He's so grumpy though! :lol: He never comes out during the day (But then again, neither do I  ) I haven't had him long enough to feel safe taking him outside, but I'll try to get a good picture of him during the day, hopefully borrowing someone else's higher quality camera.


----------



## MissC

Unless Fort Mac's weather has changed a whole lot in recent years, I wouldn't recommend taking your hedgie outside for more than a minute or two...and remember the ground is something like 10 degrees colder than the air temp...or something like that...can you just take a pic next to a window?


----------



## Titus

Yeah, it's a little chilly outside the past few days (at least for a hedgie, anyways), sorta-almost-snow and stuff. :lol:

I actually just tried to take a picture/video of him near the window, but I had to hold him, since there's stuff piled over there, and he would _not_ hold still. He was trying to climb over my hand, and I was afraid he would jump.


----------



## Aleksia

Thanks to everyone for your replies. I want to let you all know that I will reply to them, but it might take me a little while because I just got hit hard with a bad cold. Going to get some medicine soon today. Getting some day-time stuff, hoping it makes it tolerable enough so that I don't have to take the drowsy stuff and sleep through the whole thing the entire time.

Thanks again. I read all of the replies before the cold got even worse, and am looking forward to responding to everyone's comments.


----------



## cylaura

I know this thread has gotten a little away from hedgie prices, but, just in case you want to know: Liam cost me $225. The breeder I got him from based her prices partly on color and partly on temperament. Since he was going to be my first hedgie, I picked my guy because he had the highest rating on her temperament scale - and also because he was really cute!  The rest of the hedgies she had seemed to range in price from $150-$275. I ended up finding a breeder and available hedgie very quickly, so I didn't check out other people's prices, but now I have done some more research on breeders in my area (north carolina), and that price range seems pretty standard. Hope this helps!


----------



## Aleksia

*Titus*, it's a bit sad for exotic animals to be sold in pet stores where those working there have no idea what to tell people as far as taking care of them goes. Maybe it's just a job to them and they don't care. Though I don't know how you end up working at a pet store if you don't care enough to be well-informed and give good information to customers. But if I worked at one, I'd at least do research on the animals there so that I was able to give people the best information possible. 
But, at least there is the internet. And some people are willing and caring enough to search there to find answers.
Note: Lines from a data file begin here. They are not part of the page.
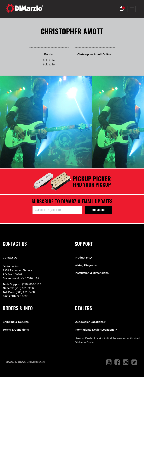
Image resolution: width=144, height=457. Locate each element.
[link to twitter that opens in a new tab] (134, 362)
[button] (122, 8)
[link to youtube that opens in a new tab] (109, 362)
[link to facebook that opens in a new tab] (117, 362)
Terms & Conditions (16, 329)
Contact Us (10, 257)
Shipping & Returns (16, 321)
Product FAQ (83, 257)
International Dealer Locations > (96, 329)
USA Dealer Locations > (90, 321)
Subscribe (98, 210)
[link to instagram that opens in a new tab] (125, 362)
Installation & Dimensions (92, 272)
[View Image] (46, 122)
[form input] (57, 210)
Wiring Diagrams (86, 265)
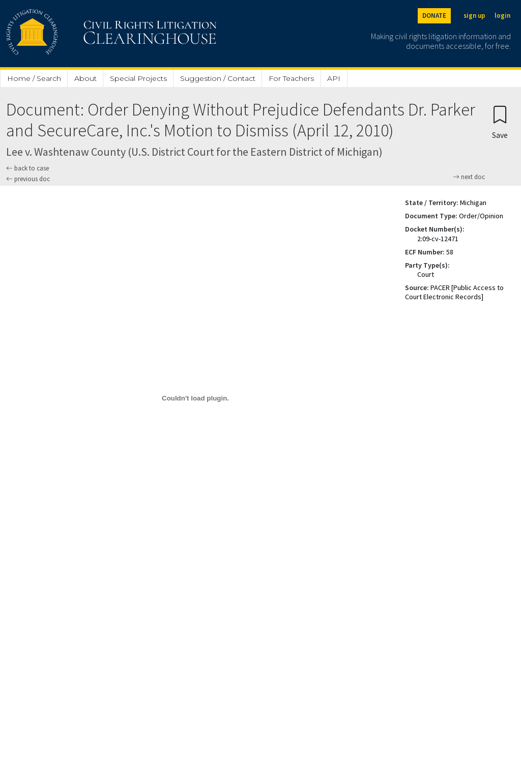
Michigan (473, 202)
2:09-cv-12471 (437, 238)
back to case (27, 168)
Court (425, 274)
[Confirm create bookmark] (500, 122)
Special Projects (138, 78)
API (333, 78)
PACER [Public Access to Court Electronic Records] (454, 292)
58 (449, 251)
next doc (469, 177)
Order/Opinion (481, 215)
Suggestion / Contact (217, 78)
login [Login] (502, 15)
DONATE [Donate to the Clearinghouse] (434, 15)
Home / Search (34, 78)
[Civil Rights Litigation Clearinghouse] (82, 33)
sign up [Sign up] (474, 15)
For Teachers (291, 78)
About (85, 78)
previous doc (28, 179)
Even if a pet store gives you answers, I'd still do that just in case of them being wrong. Knowing that they're nocturnal is such a small piece of information that is very relevant to their care. I am glad that you are a member of forums and are accessing the information you need.


----------



## Aleksia

Immortalia said:


> Haha no problem.
> 
> True blacks tend to mean both the Algerian black, as well as salt and pepper. Both are considered "blacks" of the colour patterns. At least that's from what I've read, so I may be wrong. Here's the thread with the link to the uk breeder. http://hedgehogcentral.com/forums/v...ian+black+salt&amp;pepper+uk+breeder&start=10


Thank you. Of course, that seems to make sense. I went to the thread and tried the link, but the link does not work now. Or, it does not lead to the website. But thank you anyway.



Immortalia said:


> The user name is basically my online gaming name lol. It's just a name I've used for years.


Well, that name re-inspired me to do something I've been wanting to forever now (but was given more motivation by your name) - which is to find and settle on a new gaming name of my own that I like enough to keep. And to use elsewhere online. I really like how it sounds. I realize it seems to be perhaps a plural form of the latin word 'immortalis', the meaning obvious. But it also at the same time sounds like a name... like some exotic, creature/person of the night name or something like that. I don't know. But it's cool. And I feel a little envy. But, I suppose I've been too lame to have thought of something like that (or that I like enough) thus far.



Immortalia said:


> Equipment wise, heating equipment will probably cost just as much, as the hedgehog itself. Since they need a steady temerature, it will definately be something thatyou should factor into the costs. The next most expensive is probably the fleece unless you're lucky and get a good deal. And the cheapest cage you could buy would be sterilite bins or c&c cages. Both obviously need self assembly as well as modifications.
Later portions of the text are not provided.